--- Data extract ---

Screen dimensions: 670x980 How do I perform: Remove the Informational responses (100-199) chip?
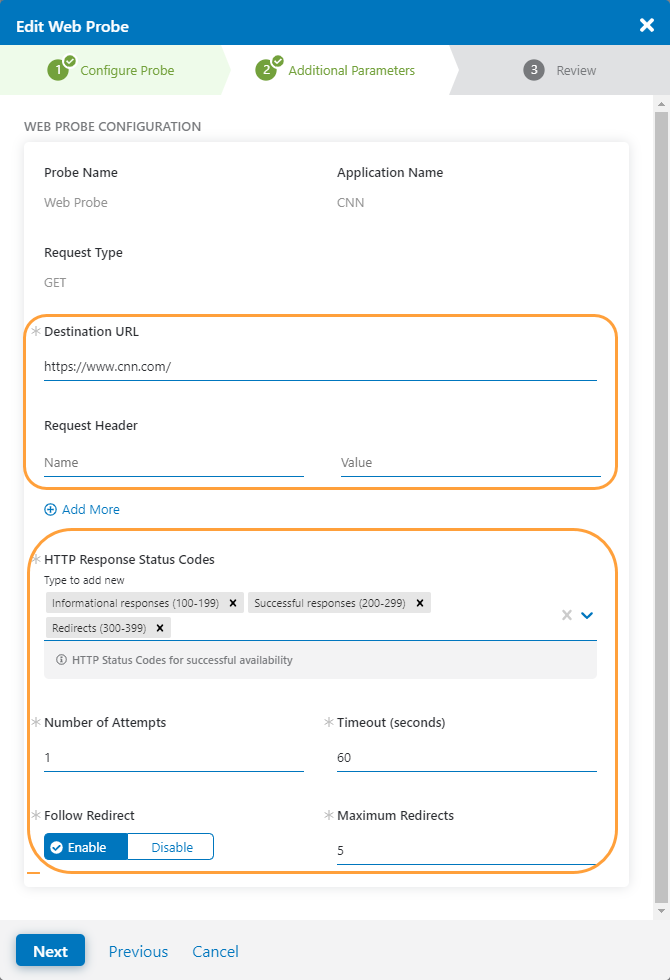pos(233,602)
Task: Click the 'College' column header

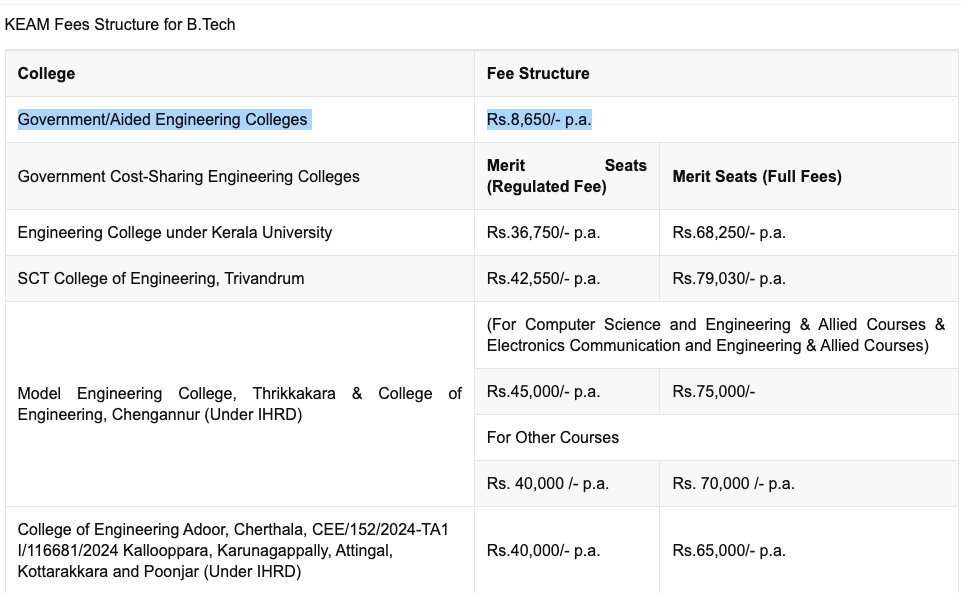Action: pyautogui.click(x=46, y=74)
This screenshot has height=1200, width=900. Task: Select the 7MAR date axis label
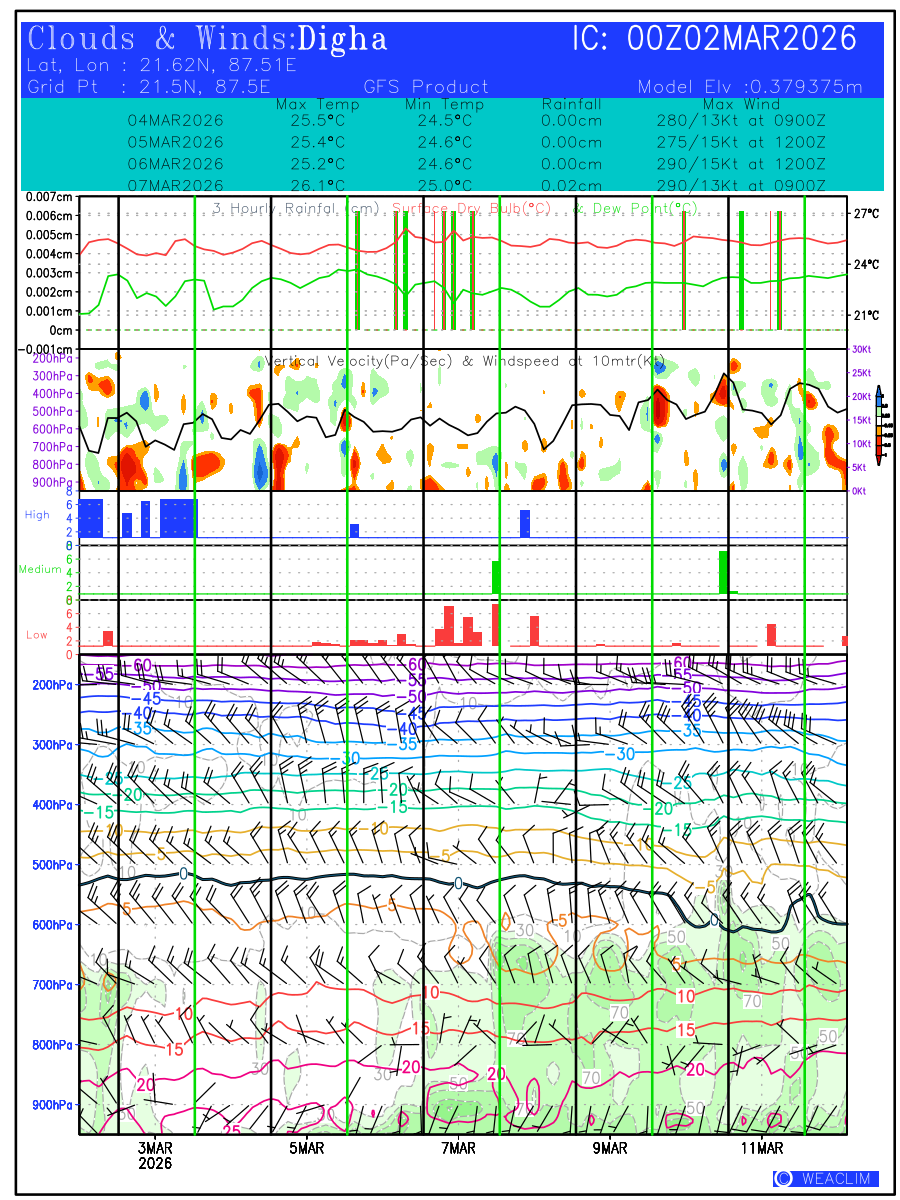point(459,1149)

---

» Written instruction: Rewrite the lines above, swapping "Task" for "Goal" and leaving everything else the same. Don't include the pictures.

» Result of the task:
Screen dimensions: 670x980 How do I perform: Remove the Informational responses (100-199) chip?
pos(233,602)
Goal: Click the 'College' column header

Action: pyautogui.click(x=46, y=74)
This screenshot has height=1200, width=900. Goal: Select the 7MAR date axis label
point(459,1149)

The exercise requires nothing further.